Exercise: Copy every record below exactly.

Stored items
· · · · ·

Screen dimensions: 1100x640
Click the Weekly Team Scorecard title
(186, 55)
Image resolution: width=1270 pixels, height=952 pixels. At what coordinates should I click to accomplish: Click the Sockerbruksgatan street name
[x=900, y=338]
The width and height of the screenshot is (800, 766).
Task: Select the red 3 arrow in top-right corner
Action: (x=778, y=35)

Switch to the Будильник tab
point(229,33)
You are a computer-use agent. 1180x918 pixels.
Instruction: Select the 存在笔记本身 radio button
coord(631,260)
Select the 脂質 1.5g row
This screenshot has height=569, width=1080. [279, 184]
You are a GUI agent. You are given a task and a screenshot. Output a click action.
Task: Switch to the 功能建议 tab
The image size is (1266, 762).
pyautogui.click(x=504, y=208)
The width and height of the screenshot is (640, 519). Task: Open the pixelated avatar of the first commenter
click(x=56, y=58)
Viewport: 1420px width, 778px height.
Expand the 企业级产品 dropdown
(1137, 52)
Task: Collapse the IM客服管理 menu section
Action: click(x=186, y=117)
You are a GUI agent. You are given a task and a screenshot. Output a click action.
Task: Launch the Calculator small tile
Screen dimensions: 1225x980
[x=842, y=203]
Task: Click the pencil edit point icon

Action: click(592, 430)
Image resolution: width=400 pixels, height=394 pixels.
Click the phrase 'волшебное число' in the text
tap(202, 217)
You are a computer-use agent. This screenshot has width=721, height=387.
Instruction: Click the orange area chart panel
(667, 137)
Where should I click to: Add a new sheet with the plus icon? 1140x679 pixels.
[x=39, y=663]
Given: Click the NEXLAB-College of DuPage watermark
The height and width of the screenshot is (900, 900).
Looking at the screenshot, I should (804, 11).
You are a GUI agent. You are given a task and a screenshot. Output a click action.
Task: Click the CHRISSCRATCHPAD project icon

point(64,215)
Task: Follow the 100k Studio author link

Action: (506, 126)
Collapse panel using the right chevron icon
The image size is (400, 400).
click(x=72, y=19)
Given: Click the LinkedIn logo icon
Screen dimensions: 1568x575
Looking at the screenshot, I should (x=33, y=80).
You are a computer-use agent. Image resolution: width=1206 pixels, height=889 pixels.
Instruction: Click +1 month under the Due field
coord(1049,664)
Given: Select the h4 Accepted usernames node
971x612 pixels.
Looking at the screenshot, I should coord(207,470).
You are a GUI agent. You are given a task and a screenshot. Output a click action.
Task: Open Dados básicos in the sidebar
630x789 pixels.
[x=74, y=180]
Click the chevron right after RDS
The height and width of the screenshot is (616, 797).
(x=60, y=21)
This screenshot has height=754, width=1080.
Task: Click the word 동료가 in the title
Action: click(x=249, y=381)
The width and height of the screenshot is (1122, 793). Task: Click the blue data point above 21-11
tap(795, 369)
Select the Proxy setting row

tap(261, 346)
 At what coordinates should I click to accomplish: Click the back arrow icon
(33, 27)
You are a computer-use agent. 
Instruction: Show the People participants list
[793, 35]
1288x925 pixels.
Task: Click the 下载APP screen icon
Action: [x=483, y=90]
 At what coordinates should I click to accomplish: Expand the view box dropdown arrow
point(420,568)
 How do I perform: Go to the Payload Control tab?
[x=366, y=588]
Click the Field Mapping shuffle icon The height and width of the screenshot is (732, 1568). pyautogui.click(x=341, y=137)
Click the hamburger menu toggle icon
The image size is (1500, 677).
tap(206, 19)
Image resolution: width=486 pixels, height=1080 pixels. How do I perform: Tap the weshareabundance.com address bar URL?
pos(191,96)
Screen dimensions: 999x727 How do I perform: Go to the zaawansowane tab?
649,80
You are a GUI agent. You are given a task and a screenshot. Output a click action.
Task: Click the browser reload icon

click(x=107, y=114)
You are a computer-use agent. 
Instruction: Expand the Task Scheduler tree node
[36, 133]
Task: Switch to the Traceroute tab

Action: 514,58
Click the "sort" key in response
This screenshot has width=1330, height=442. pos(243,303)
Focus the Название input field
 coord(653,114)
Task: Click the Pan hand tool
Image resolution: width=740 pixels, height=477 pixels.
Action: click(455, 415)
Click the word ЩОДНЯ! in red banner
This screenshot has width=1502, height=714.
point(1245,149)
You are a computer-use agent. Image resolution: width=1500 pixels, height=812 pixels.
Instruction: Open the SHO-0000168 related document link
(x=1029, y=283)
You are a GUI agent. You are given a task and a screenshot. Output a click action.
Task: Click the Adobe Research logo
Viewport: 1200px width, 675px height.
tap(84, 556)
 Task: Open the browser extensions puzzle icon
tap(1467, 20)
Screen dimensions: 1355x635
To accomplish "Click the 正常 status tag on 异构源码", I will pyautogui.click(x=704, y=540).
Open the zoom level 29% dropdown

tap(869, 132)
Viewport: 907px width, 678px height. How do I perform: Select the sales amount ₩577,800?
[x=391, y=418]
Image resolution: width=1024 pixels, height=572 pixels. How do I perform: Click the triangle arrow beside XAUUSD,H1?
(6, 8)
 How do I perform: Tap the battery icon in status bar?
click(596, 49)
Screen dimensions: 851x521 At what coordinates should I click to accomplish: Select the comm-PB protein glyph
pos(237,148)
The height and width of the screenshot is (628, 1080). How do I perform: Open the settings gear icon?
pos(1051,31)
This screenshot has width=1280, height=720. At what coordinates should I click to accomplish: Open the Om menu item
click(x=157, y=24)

· · · · ·

Answer for this exercise:
Screen dimensions: 1100x640
Click the Weekly Team Scorecard title
(186, 55)
Image resolution: width=1270 pixels, height=952 pixels. At what coordinates should I click to accomplish: Click the Sockerbruksgatan street name
[x=900, y=338]
The width and height of the screenshot is (800, 766).
Task: Select the red 3 arrow in top-right corner
Action: (x=778, y=35)

Switch to the Будильник tab
point(229,33)
You are a computer-use agent. 1180x918 pixels.
Instruction: Select the 存在笔记本身 radio button
coord(631,260)
Select the 脂質 1.5g row
This screenshot has height=569, width=1080. [279, 184]
You are a GUI agent. You are given a task and a screenshot. Output a click action.
Task: Switch to the 功能建议 tab
The image size is (1266, 762).
pyautogui.click(x=504, y=208)
The width and height of the screenshot is (640, 519). Task: Open the pixelated avatar of the first commenter
click(x=56, y=58)
Viewport: 1420px width, 778px height.
Expand the 企业级产品 dropdown
(1137, 52)
Task: Collapse the IM客服管理 menu section
Action: click(x=186, y=117)
You are a GUI agent. You are given a task and a screenshot. Output a click action.
Task: Launch the Calculator small tile
Screen dimensions: 1225x980
[x=842, y=203]
Task: Click the pencil edit point icon

Action: click(592, 430)
Image resolution: width=400 pixels, height=394 pixels.
Click the phrase 'волшебное число' in the text
tap(202, 217)
You are a computer-use agent. This screenshot has width=721, height=387.
Instruction: Click the orange area chart panel
(667, 137)
Where should I click to: Add a new sheet with the plus icon? 1140x679 pixels.
[x=39, y=663]
Given: Click the NEXLAB-College of DuPage watermark
The height and width of the screenshot is (900, 900).
Looking at the screenshot, I should (804, 11).
You are a GUI agent. You are given a task and a screenshot. Output a click action.
Task: Click the CHRISSCRATCHPAD project icon

point(64,215)
Task: Follow the 100k Studio author link

Action: (506, 126)
Collapse panel using the right chevron icon
The image size is (400, 400).
click(x=72, y=19)
Given: Click the LinkedIn logo icon
Screen dimensions: 1568x575
Looking at the screenshot, I should (x=33, y=80).
You are a computer-use agent. Image resolution: width=1206 pixels, height=889 pixels.
Instruction: Click +1 month under the Due field
coord(1049,664)
Given: Select the h4 Accepted usernames node
971x612 pixels.
Looking at the screenshot, I should coord(207,470).
You are a GUI agent. You are given a task and a screenshot. Output a click action.
Task: Open Dados básicos in the sidebar
630x789 pixels.
[x=74, y=180]
Click the chevron right after RDS
The height and width of the screenshot is (616, 797).
(x=60, y=21)
This screenshot has height=754, width=1080.
Task: Click the word 동료가 in the title
Action: click(x=249, y=381)
The width and height of the screenshot is (1122, 793). Task: Click the blue data point above 21-11
tap(795, 369)
Select the Proxy setting row

tap(261, 346)
 At what coordinates should I click to accomplish: Click the back arrow icon
(33, 27)
You are a computer-use agent. 
Instruction: Show the People participants list
[793, 35]
1288x925 pixels.
Task: Click the 下载APP screen icon
Action: [x=483, y=90]
 At what coordinates should I click to accomplish: Expand the view box dropdown arrow
point(420,568)
 How do I perform: Go to the Payload Control tab?
[x=366, y=588]
Click the Field Mapping shuffle icon The height and width of the screenshot is (732, 1568). pyautogui.click(x=341, y=137)
Click the hamburger menu toggle icon
The image size is (1500, 677).
tap(206, 19)
Image resolution: width=486 pixels, height=1080 pixels. How do I perform: Tap the weshareabundance.com address bar URL?
pos(191,96)
Screen dimensions: 999x727 How do I perform: Go to the zaawansowane tab?
649,80
You are a GUI agent. You are given a task and a screenshot. Output a click action.
Task: Click the browser reload icon

click(x=107, y=114)
You are a computer-use agent. 
Instruction: Expand the Task Scheduler tree node
[36, 133]
Task: Switch to the Traceroute tab

Action: 514,58
Click the "sort" key in response
This screenshot has width=1330, height=442. pos(243,303)
Focus the Название input field
 coord(653,114)
Task: Click the Pan hand tool
Image resolution: width=740 pixels, height=477 pixels.
Action: click(455, 415)
Click the word ЩОДНЯ! in red banner
This screenshot has width=1502, height=714.
point(1245,149)
You are a computer-use agent. Image resolution: width=1500 pixels, height=812 pixels.
Instruction: Open the SHO-0000168 related document link
(x=1029, y=283)
You are a GUI agent. You are given a task and a screenshot. Output a click action.
Task: Click the Adobe Research logo
Viewport: 1200px width, 675px height.
tap(84, 556)
 Task: Open the browser extensions puzzle icon
tap(1467, 20)
Screen dimensions: 1355x635
To accomplish "Click the 正常 status tag on 异构源码", I will pyautogui.click(x=704, y=540).
Open the zoom level 29% dropdown

tap(869, 132)
Viewport: 907px width, 678px height. How do I perform: Select the sales amount ₩577,800?
[x=391, y=418]
Image resolution: width=1024 pixels, height=572 pixels. How do I perform: Click the triangle arrow beside XAUUSD,H1?
(6, 8)
 How do I perform: Tap the battery icon in status bar?
click(596, 49)
Screen dimensions: 851x521 At what coordinates should I click to accomplish: Select the comm-PB protein glyph
pos(237,148)
The height and width of the screenshot is (628, 1080). How do I perform: Open the settings gear icon?
pos(1051,31)
This screenshot has width=1280, height=720. At what coordinates should I click to accomplish: Open the Om menu item
click(x=157, y=24)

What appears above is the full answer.